───── Material supplied

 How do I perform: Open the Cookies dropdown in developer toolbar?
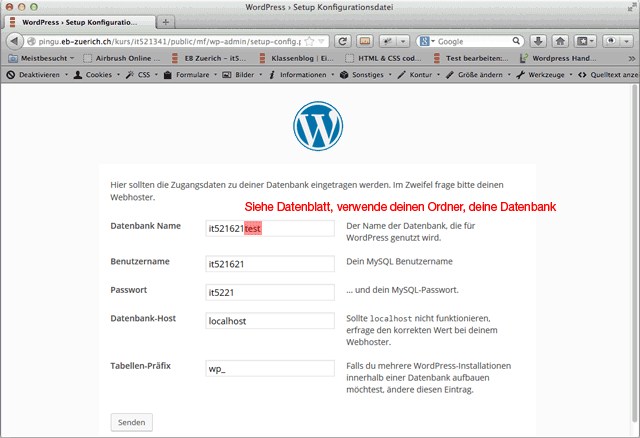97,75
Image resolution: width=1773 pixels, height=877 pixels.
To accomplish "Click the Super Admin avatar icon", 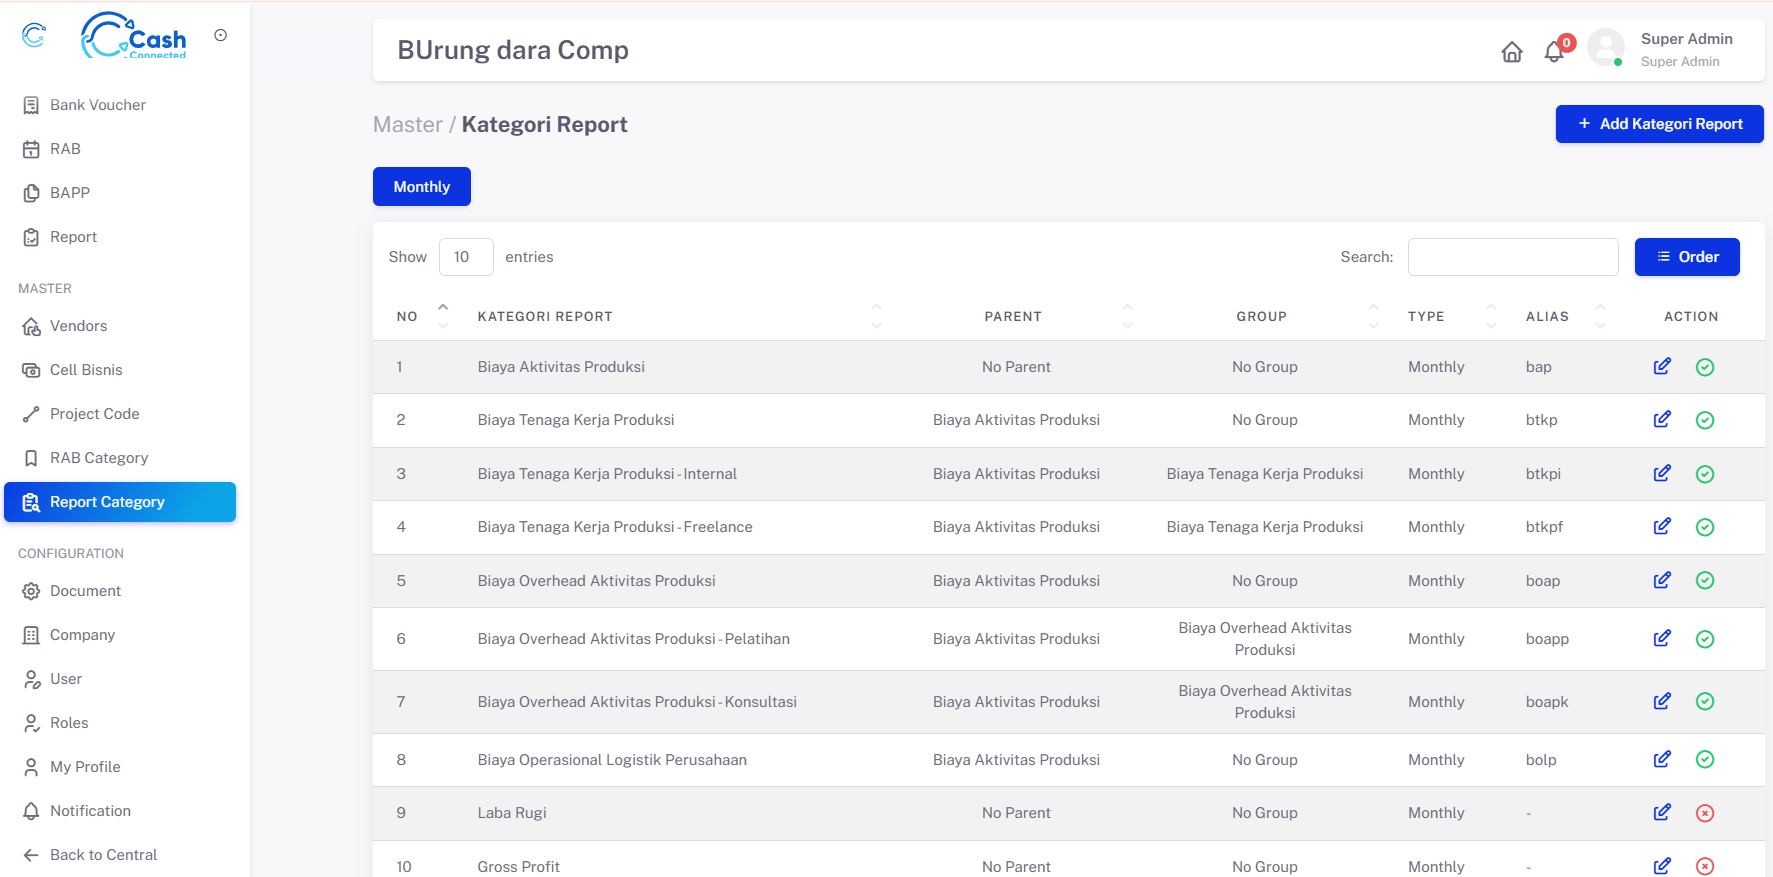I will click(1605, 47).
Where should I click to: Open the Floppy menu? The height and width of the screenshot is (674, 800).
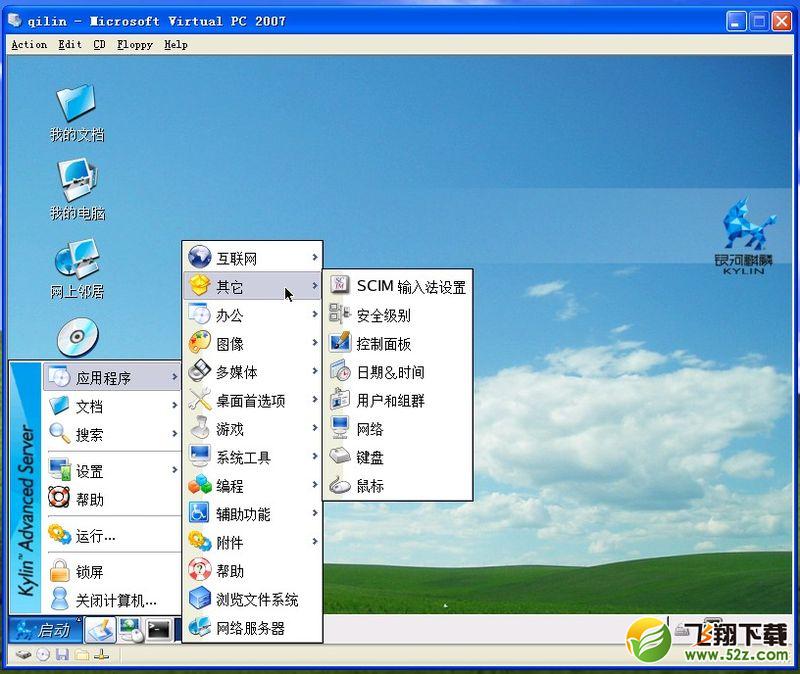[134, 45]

──────────

Exercise description
Write out verbatim the lines from the one containing "Where should I" through the last line of the listing above, and no other lines; omit pictures.

Solution to the problem
Where should I click to: Open the Floppy menu? The height and width of the screenshot is (674, 800).
[134, 45]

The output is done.